■ Data records
>>>>

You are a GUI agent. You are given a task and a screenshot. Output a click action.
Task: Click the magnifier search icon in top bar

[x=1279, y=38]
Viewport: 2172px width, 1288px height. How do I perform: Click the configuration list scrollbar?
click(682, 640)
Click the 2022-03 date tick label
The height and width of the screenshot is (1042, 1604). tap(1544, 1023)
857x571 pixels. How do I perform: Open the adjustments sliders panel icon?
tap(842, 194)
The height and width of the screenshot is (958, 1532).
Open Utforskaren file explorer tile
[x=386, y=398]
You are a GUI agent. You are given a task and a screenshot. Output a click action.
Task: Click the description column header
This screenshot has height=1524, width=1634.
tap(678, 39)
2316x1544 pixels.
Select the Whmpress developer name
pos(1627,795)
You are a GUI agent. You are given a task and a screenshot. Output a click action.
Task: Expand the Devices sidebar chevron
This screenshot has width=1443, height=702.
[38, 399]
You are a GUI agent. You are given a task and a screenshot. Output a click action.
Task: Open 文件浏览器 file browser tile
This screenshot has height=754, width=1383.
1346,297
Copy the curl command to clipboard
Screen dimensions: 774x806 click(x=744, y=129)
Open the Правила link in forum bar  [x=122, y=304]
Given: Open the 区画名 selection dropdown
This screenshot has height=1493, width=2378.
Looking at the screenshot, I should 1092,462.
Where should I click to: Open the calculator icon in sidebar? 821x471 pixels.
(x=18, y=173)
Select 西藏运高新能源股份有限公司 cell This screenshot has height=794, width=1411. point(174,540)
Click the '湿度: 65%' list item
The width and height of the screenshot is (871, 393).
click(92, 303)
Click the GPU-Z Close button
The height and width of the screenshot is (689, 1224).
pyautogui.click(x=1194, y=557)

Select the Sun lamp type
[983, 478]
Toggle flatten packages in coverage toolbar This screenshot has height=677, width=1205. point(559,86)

<<<<

■ Task prompt
Output all of the material exactly.

■ Completed task
You are a GUI agent. You are given a task and a screenshot. Output a click action.
Task: Click the magnifier search icon in top bar

[x=1279, y=38]
Viewport: 2172px width, 1288px height. How do I perform: Click the configuration list scrollbar?
click(682, 640)
Click the 2022-03 date tick label
The height and width of the screenshot is (1042, 1604). tap(1544, 1023)
857x571 pixels. How do I perform: Open the adjustments sliders panel icon?
tap(842, 194)
The height and width of the screenshot is (958, 1532).
Open Utforskaren file explorer tile
[x=386, y=398]
You are a GUI agent. You are given a task and a screenshot. Output a click action.
Task: Click the description column header
This screenshot has height=1524, width=1634.
tap(678, 39)
2316x1544 pixels.
Select the Whmpress developer name
pos(1627,795)
You are a GUI agent. You are given a task and a screenshot. Output a click action.
Task: Expand the Devices sidebar chevron
This screenshot has width=1443, height=702.
[38, 399]
You are a GUI agent. You are given a task and a screenshot. Output a click action.
Task: Open 文件浏览器 file browser tile
This screenshot has height=754, width=1383.
1346,297
Copy the curl command to clipboard
Screen dimensions: 774x806 click(x=744, y=129)
Open the Правила link in forum bar  [x=122, y=304]
Given: Open the 区画名 selection dropdown
This screenshot has height=1493, width=2378.
Looking at the screenshot, I should 1092,462.
Where should I click to: Open the calculator icon in sidebar? 821x471 pixels.
(x=18, y=173)
Select 西藏运高新能源股份有限公司 cell This screenshot has height=794, width=1411. point(174,540)
Click the '湿度: 65%' list item
The width and height of the screenshot is (871, 393).
click(92, 303)
Click the GPU-Z Close button
The height and width of the screenshot is (689, 1224).
pyautogui.click(x=1194, y=557)

Select the Sun lamp type
[983, 478]
Toggle flatten packages in coverage toolbar This screenshot has height=677, width=1205. point(559,86)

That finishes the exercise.